[Target pointing data]

_ _ _ _ _ _ _

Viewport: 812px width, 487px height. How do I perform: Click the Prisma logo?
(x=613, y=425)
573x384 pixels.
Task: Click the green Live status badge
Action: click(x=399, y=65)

_ _ _ _ _ _ _

▶ **Problem to work on**
Copy out the data above line for line, leaving every character as it is.

▶ **The result**
Viewport: 812px width, 487px height. How do I perform: Click the Prisma logo?
(x=613, y=425)
573x384 pixels.
Task: Click the green Live status badge
Action: click(x=399, y=65)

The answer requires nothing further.